As far back as I can remember, I always bought or made a card for my Dad. Dad preferred not to receive gifts, but always, always accepted our cards. I never realized how much they meant to him until after he passed. I cleaned out his desk and belongings. The bottom drawer of his desk revealed that he had kept a few of the cards I sent to him in the past.
This discovery surprised me. Although my Dad and I talked about politics, education, and general subjects, we never engaged in discussions about sentimentality. Perhaps it was a product of his own upbringing, where talking about emotions marked a sign of weakness. As much as he tried to remain stoic at times, I caught him shedding tears while watching father-daughter moments on the movie screen and when he held his granddaughter for the first time. He possessed a quiet sentimentality that he exhibited in unscripted moments.

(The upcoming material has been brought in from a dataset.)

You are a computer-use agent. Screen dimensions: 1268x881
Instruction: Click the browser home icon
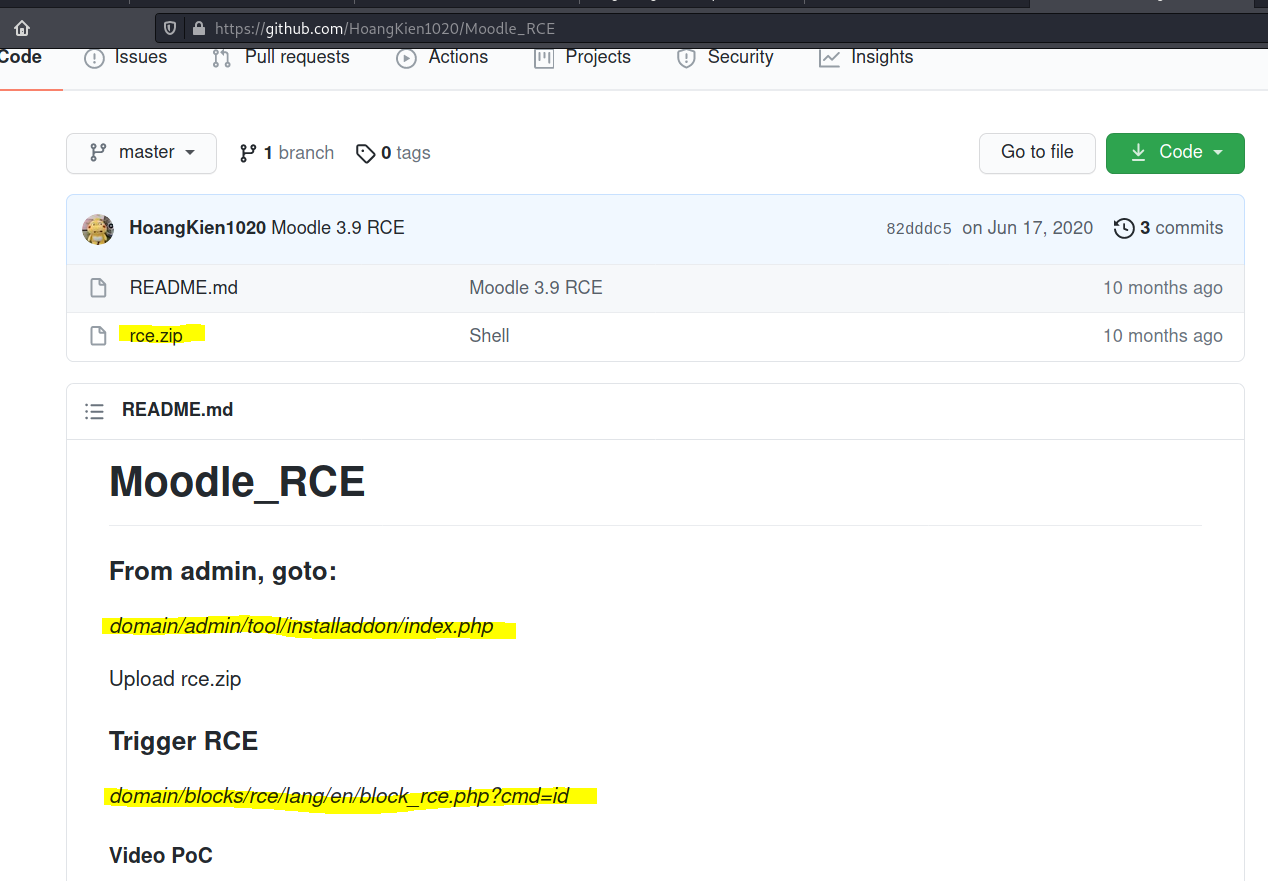click(21, 28)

In the last few months, I realize how much time has passed since he’s left my world. Last week, I opened the mailbox and an old bank, for whatever reason, addressed an envelope in his name. This morning my path intersected with a car and two words appeared prominently on the back of the van, Johnson Controls. My Dad spent most of his working life at that company. It’s been years since I’ve seen that logo and it made the gravity of my feelings and what I am writing today have a more layered meaning.
I started writing this post last night and a deep pang of panic hit. He is not here anymore. I miss him. There are so many things I want to say to him. There are questions I have. There is happiness I want to share. There is anger I want to address. As much as I loved my father, our relationship had potholes. We were not the best at navigating our way out of them.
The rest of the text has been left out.